Simonides of Ceos (born c. 556 bc, Iulis, Ceos [now Kéa, Greece]—died c. 468 bc, Acragas [now Agrigento, Sicily, Italy]) was a Greek poet, noted for his lyric poetry, elegiacs, and epigrams; he was an uncle of the Greek lyric poet Bacchylides.
Simonides began writing poetry on Ceos, but he was soon called to the court of the Peisistratids (the tyrants of Athens), which was a lively cultural and artistic centre in the 6th century bc. (See ancient Greek civilization: The later Archaic periods.) He later visited other powerful figures in Thessaly, in northern Greece, such as Scopas, ruler of Crannon.
Simonides lived in Athens after the fall of the Peisistratid tyranny and the founding of the democracy. He was close to important people there, including the politician and naval strategist Themistocles, and he achieved numerous successes in dithyrambic competitions. (A later poet credited Simonides with 57 victories.) In the competition, Simonides was selected (above such celebrated poets as Aeschylus) to compose the elegiac verses commemorating those who fell in the battle of Marathon. He celebrated the Greek victories of the Persian Wars, including a famous encomium for the Spartan dead at Thermopylae. Simonides maintained close ties with the Spartan general and regent Pausanias. He traveled to Sicily as a guest of the courts of Hieron I, tyrant of Syracuse, and Theron, tyrant of Acragas; tradition there made him and Bacchylides the rivals of Pindar. He is said to have reconciled the two tyrants when they quarreled.
Of Simonides’ extensive literary corpus, only fragments remain, most of them short. There are many epigrams written in elegiac couplets intended to be carved on monuments to celebrate a death, a victory, or other deeds worthy of memory. (However, scholars suspect that many of the epigrams attributed to Simonides were not composed by him.) Simonides’ threnoi, songs of lamentation used for funerals, were particularly famous in antiquity—as the praise of the poets Catullus and Horace and the educator Quintilian demonstrates—because they showed genius in combining affecting poetry with praise of the deceased. Simonides played an important role in the development of the epinicion, a song in honour of an athletic victory. He is the author of the earliest epinicion for which the date (520 bc) and the victor (Glaucus of Carystus, for boy’s boxing) are certain. The fragments display an epinician tone that contrasts with Pindar’s high seriousness, as Simonides praises the victor with ironic and humorous references. Simonides was known for his tendency toward concision and his rejection of prolixity. He defined poetry as a speaking picture and painting as mute poetry.
There emerges from his longer fragments, such as the encomium of Scopas, an original and nonconformist personality that questions the innate and absolute values of the aristocratic ethic, which are the basis of Pindar’s worldview. Simonides’ worldview, in contrast, is in sympathy with the social setting determined by the rise of the new mercantile classes. His moral outlook is pragmatic, realistic, and relativistic; he is conscious of the imperfection and frailty of human accomplishments.

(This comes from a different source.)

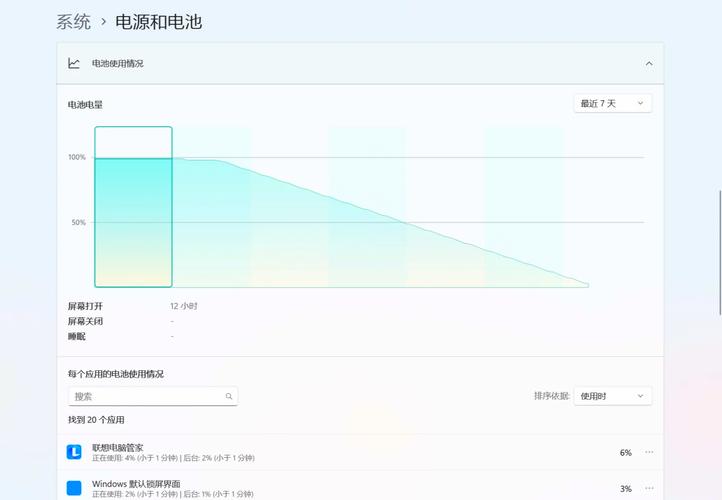Click the 电源和电池 page title
The height and width of the screenshot is (500, 722).
[x=158, y=21]
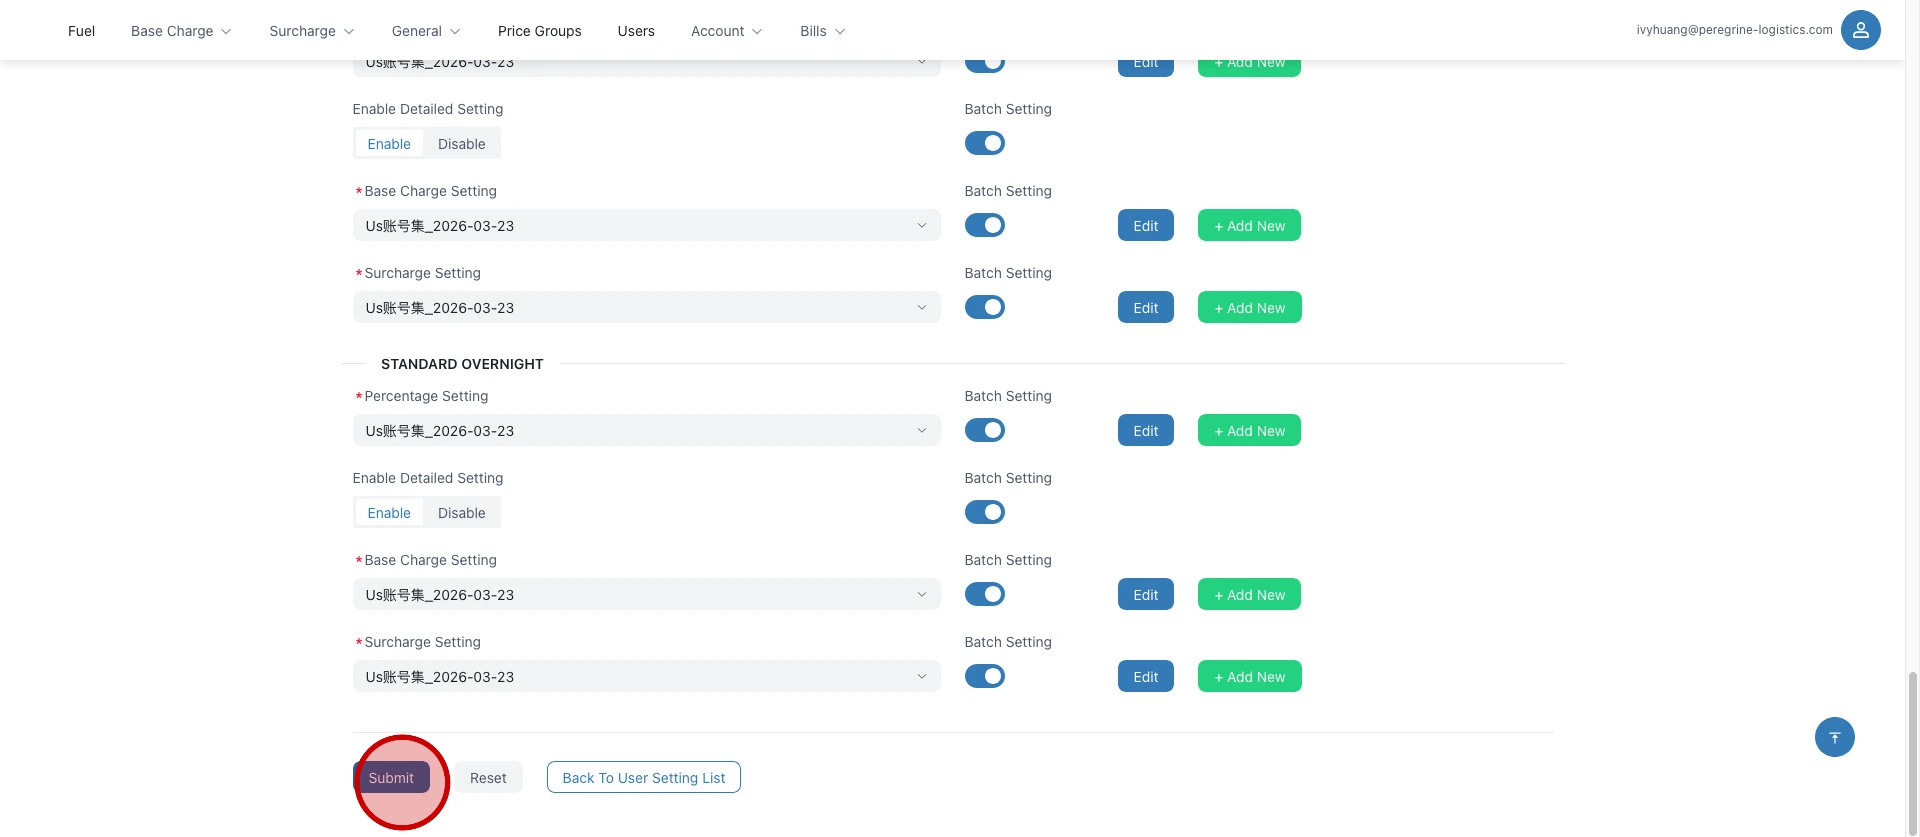Click Submit to save settings

pyautogui.click(x=391, y=777)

Simonides changed the conception and practice of poetic activity by insisting that a patron who commissioned a poem owed the poet fair remuneration. Simonides’ professional policy gave rise to many anecdotes about his greed. The most famous in antiquity concerned a poem he was commissioned to write for Scopas of Thessaly. When Simonides delivered the poem, Scopas paid him only half the sum they had agreed on, telling him to get the rest from the Dioscuri, to whose praise the poet had devoted much of the poem. During the banquet at the palace to celebrate Scopas’s victory, Simonides was summoned outside at the request of two young men; when he went outside, the young men were gone. When the palace then collapsed and he alone survived, he realized that the young men had been the Dioscuri. Having insisted on being paid and having been credited with the invention of a (lost) method of memorization, Simonides can be seen as a precursor of the 5th-century Sophists.
In 1992 new papyrus fragments of his elegies were published; among them are parts of a long composition on the battle of Plataea (479 bc), in which the decisive role of the Spartans is emphasized. The fragments also include pederastic works and poems that were of the type meant for symposia (dinner parties).